(Entries listed in a dataset)
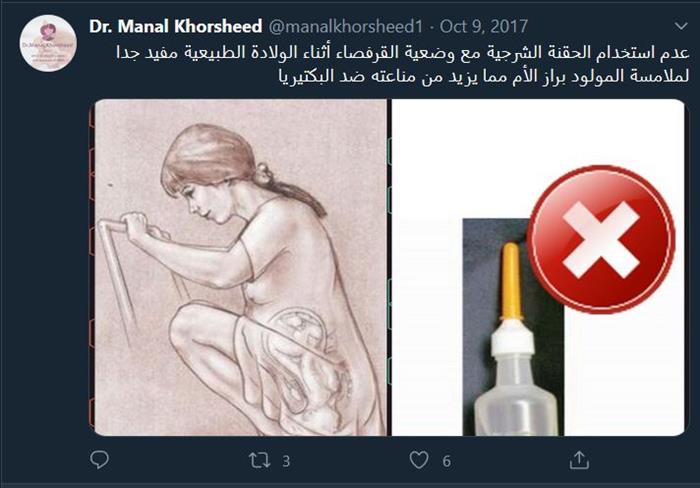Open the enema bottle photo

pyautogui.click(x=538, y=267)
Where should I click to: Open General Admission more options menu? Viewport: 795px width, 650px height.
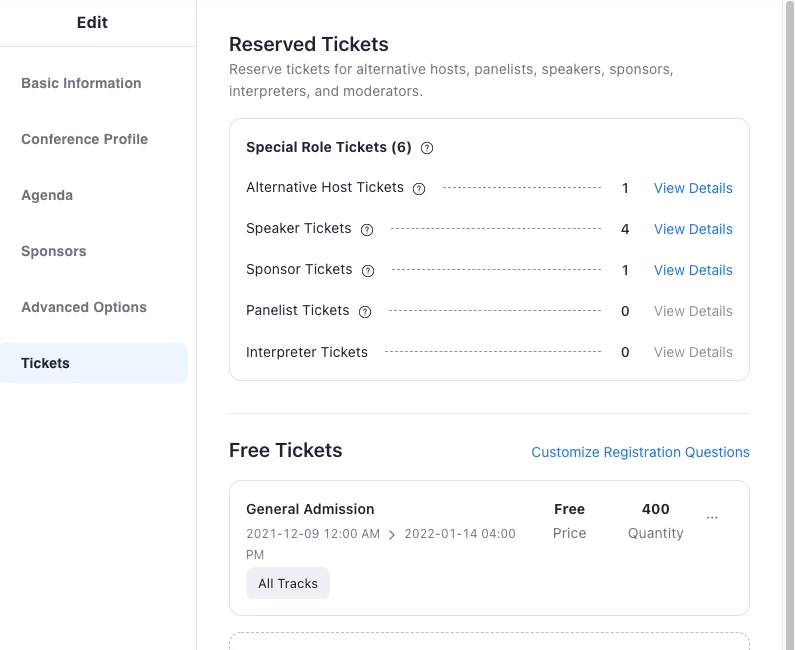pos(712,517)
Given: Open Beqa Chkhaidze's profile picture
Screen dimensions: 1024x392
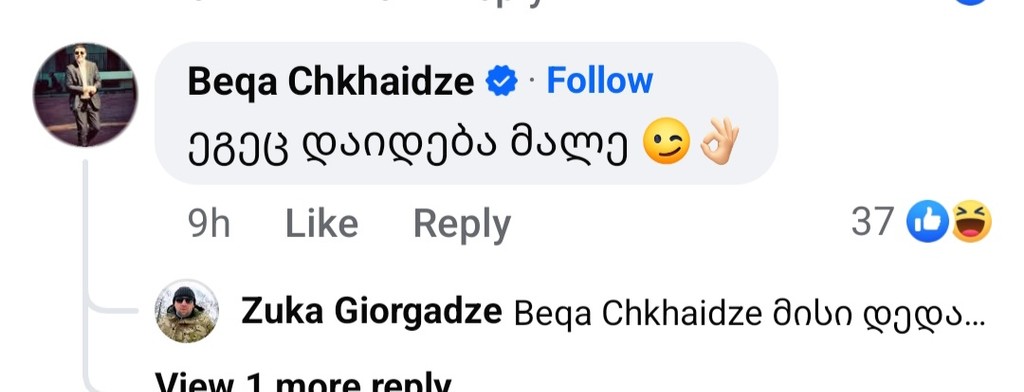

→ **The exercise**
Starting at the line with "Given: Open Beqa Chkhaidze's profile picture" and continuing through the end of the entries, write those lines again with "profile picture" swapped for "cover photo" and everything else left as it is. Omit the pictures from your answer.

→ **Written answer**
Given: Open Beqa Chkhaidze's cover photo
Screen dimensions: 1024x392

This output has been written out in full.